## TASK PROMPT
Among the lines of the records below, copy those that hold the word "computer".

★ ★ ★ ★ ★

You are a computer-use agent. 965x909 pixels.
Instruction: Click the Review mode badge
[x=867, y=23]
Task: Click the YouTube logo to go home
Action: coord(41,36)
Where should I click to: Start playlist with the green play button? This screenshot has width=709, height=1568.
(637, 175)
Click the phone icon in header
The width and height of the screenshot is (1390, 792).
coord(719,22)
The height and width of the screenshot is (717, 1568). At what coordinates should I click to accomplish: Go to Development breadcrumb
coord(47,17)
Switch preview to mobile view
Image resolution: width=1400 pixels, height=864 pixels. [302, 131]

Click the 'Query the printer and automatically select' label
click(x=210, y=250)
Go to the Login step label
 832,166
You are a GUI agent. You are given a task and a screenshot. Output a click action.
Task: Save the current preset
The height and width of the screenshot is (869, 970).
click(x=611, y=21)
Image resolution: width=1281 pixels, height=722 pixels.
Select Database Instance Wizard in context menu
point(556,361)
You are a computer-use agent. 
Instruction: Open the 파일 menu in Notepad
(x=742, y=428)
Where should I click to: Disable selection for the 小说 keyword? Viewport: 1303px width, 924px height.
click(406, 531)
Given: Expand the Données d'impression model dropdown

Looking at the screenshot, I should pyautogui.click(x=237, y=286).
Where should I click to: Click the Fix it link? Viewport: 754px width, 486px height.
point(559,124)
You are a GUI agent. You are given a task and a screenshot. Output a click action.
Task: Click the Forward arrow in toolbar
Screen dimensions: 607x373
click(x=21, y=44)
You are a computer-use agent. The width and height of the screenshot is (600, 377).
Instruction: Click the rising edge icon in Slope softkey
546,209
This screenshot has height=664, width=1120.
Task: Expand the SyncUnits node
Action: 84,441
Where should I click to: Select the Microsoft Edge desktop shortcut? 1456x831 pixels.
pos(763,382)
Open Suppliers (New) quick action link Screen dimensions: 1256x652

★ ★ ★ ★ ★

## FINAL ANSWER
You are a computer-use agent. 965x909 pixels.
You are a computer-use agent. 
You are a computer-use agent. The width and height of the screenshot is (600, 377).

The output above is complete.